Abstract

Micro-vascular patterns in the human adrenals in the course of development and in adults were visualized by postmortal angiography and examined in relation to adrenocortical lesions. The terminal unit of the arterial blood supply to the adult adrenal cortex consists of the capillary dome in the glomerulosa with brush-like capillaries perforating the fasciculata, while the zona reticularis receives arterial blood from the arteriae medullae. Therefore, the proper fasciculata is situated in the utmost periphery of the arterial circulation. The capillary dome as the terminal unit of the arterial blood supply plays an important role in precipitating various adrenocortical lesions.
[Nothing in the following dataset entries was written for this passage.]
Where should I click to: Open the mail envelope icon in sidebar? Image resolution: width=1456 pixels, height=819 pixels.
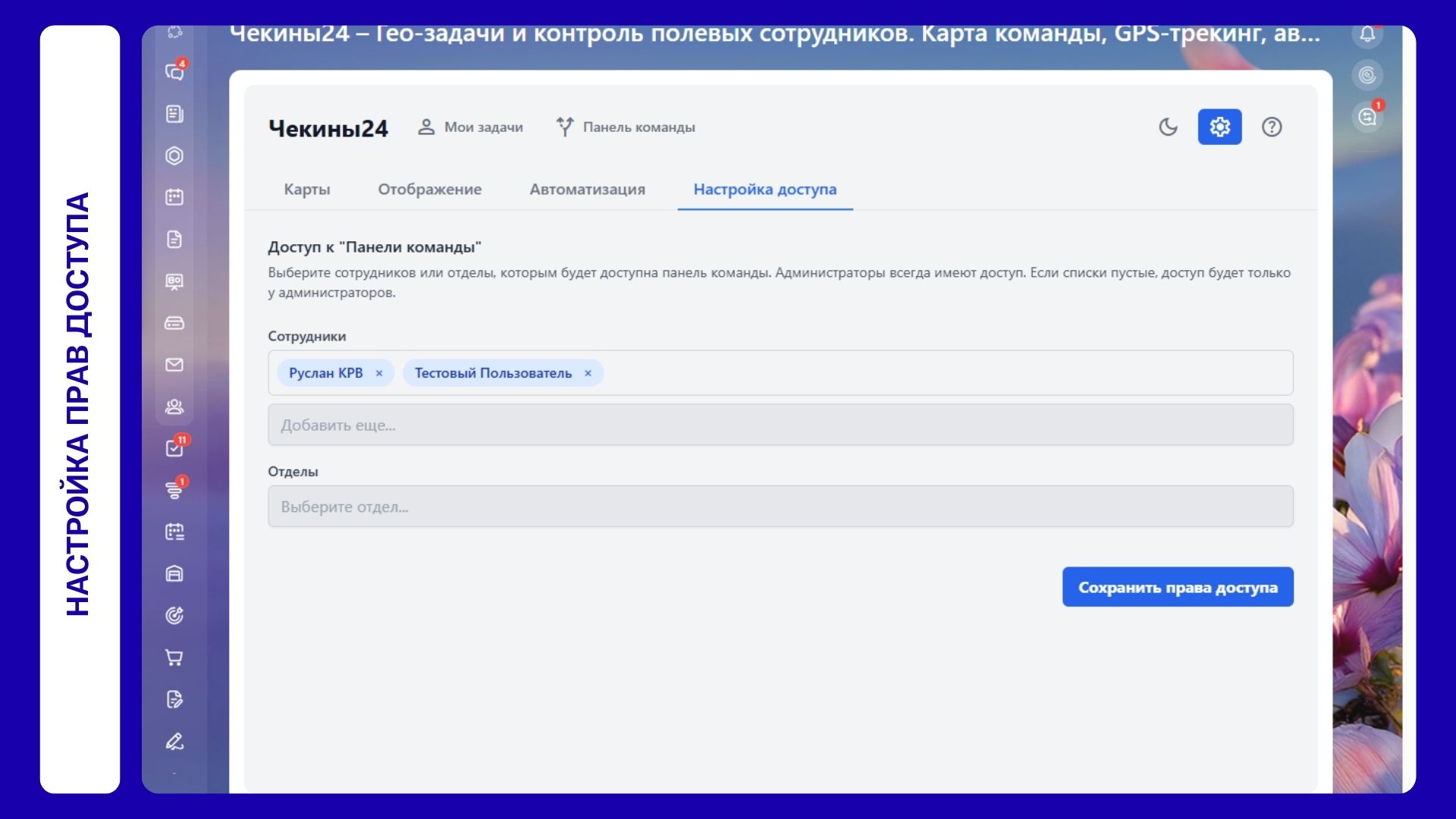coord(174,365)
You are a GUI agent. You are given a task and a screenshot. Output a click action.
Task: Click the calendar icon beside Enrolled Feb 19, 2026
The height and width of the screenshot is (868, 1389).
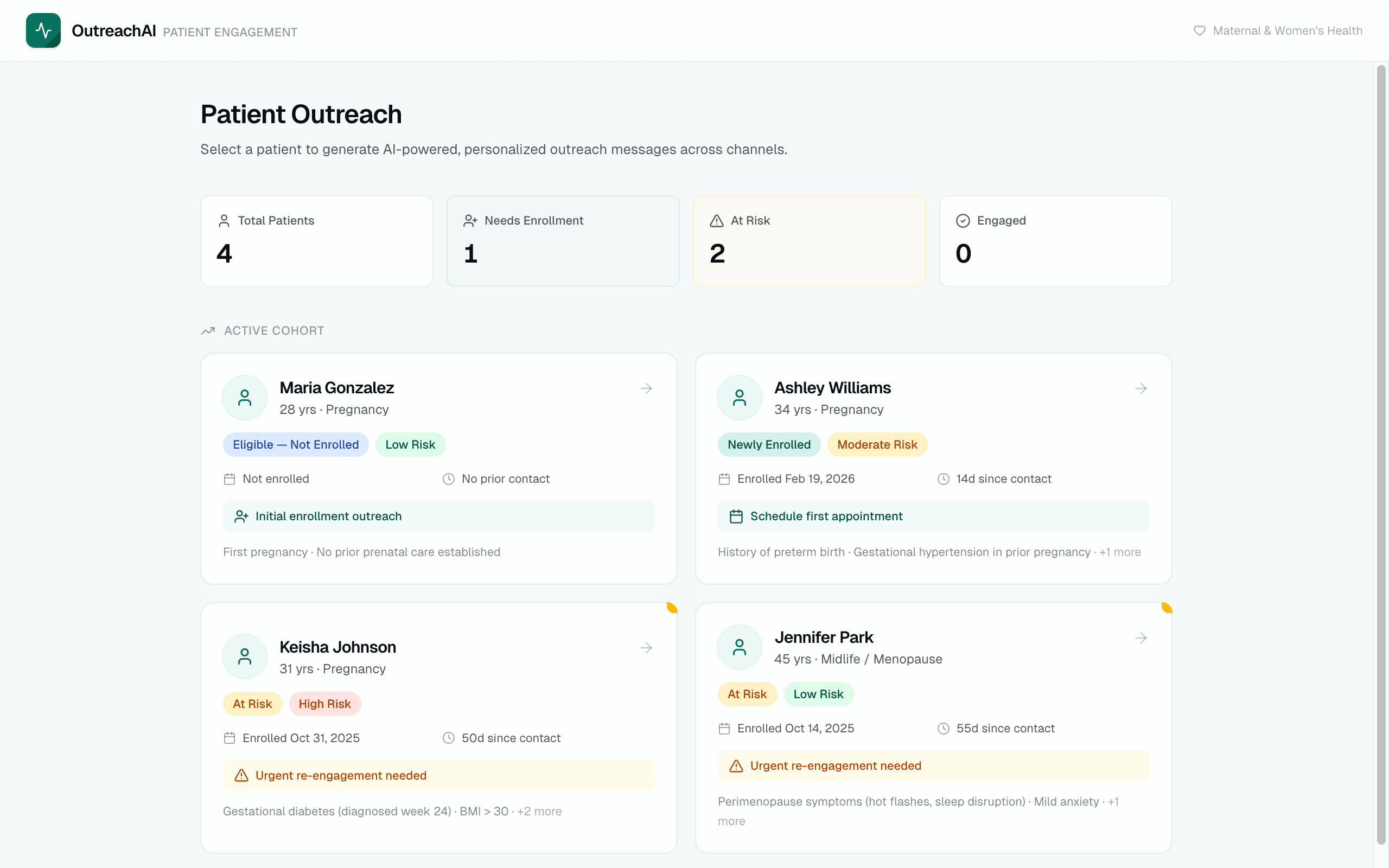coord(724,478)
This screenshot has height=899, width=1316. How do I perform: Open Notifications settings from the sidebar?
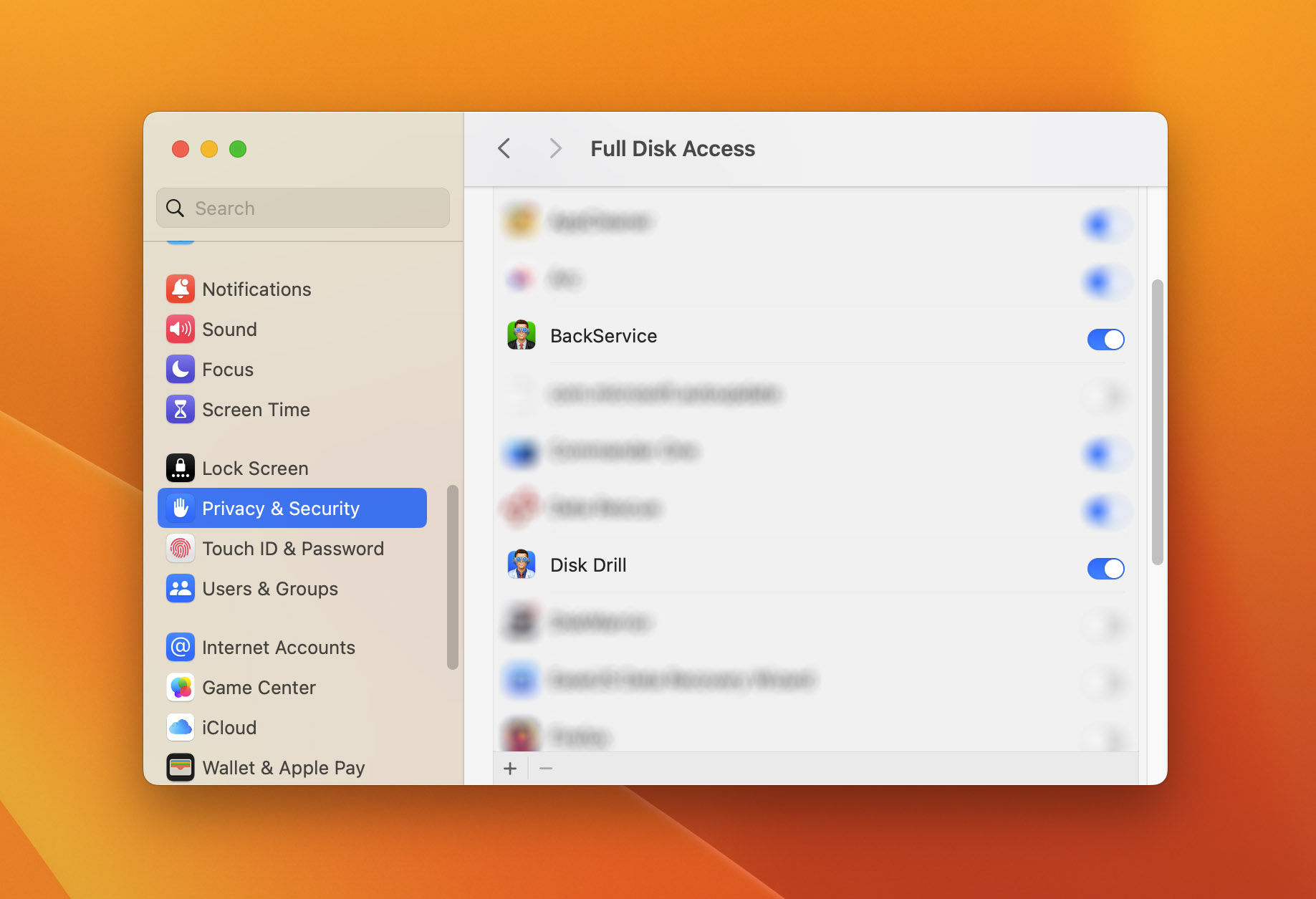[256, 289]
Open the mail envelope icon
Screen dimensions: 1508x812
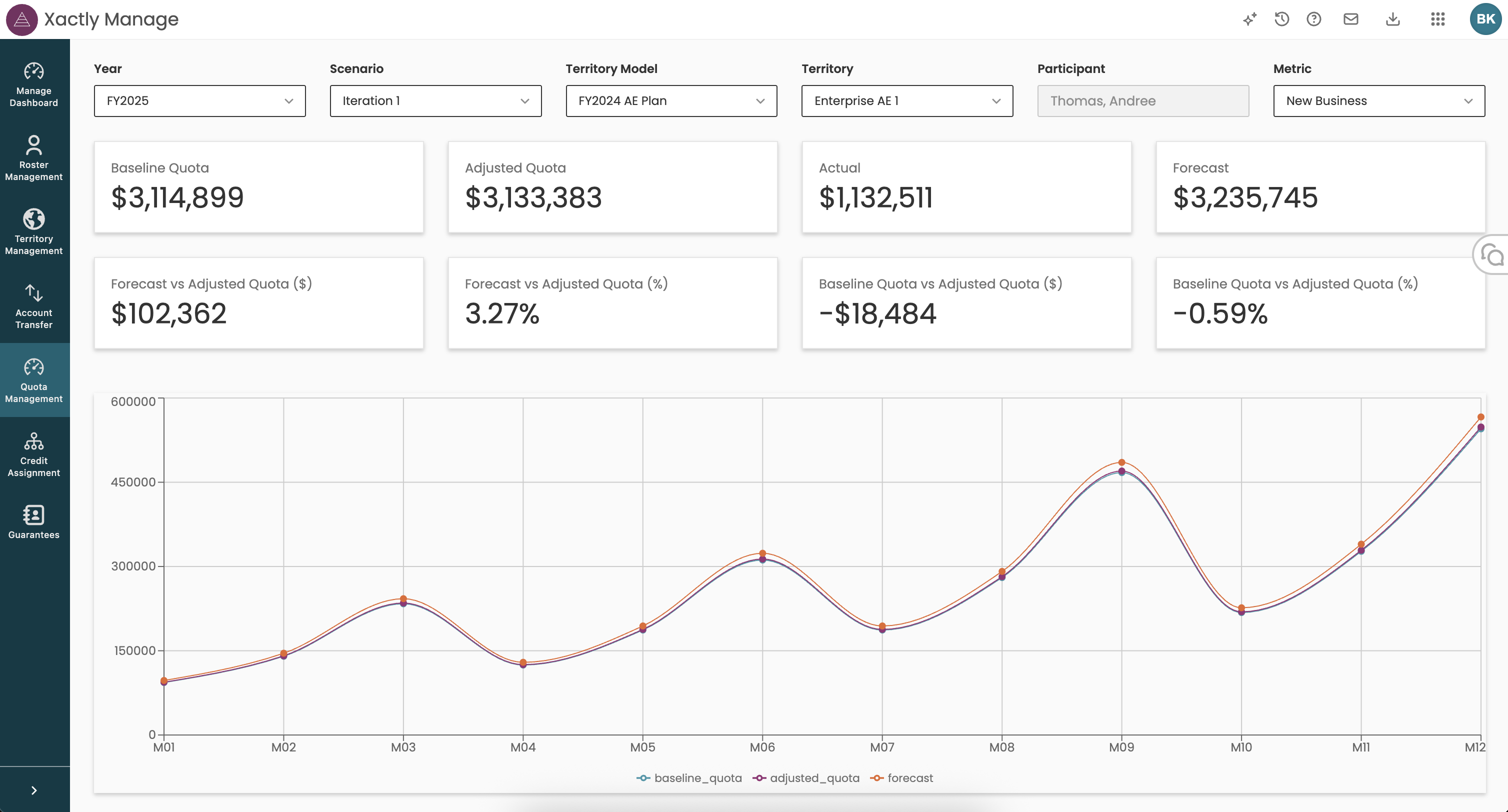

Capillary dysarrangement was rather indistinct in nodular hyperplasia, but it was remarkable in solitary intracortical nodules receiving several arterioles. In fetuses and newborns, cortical lesions appeared diffusely because they lacked capillary domes. The cortico-medullary vein drained from the glomerulosa into the medullary vein, while the emissary vein was demonstrated as large communications between the capsular and medullary veins. A circulatory blockade between the permanent and fetal cortex proceeding with fetal maturity was found responsible for neonatal hemorrhage involving exclusively the fetal cortex. The similarity of the adrenal vascular pattern of anencephalic newborns to that of normal infancy was ascribed to early involution of the fetal cortex in anencephalus.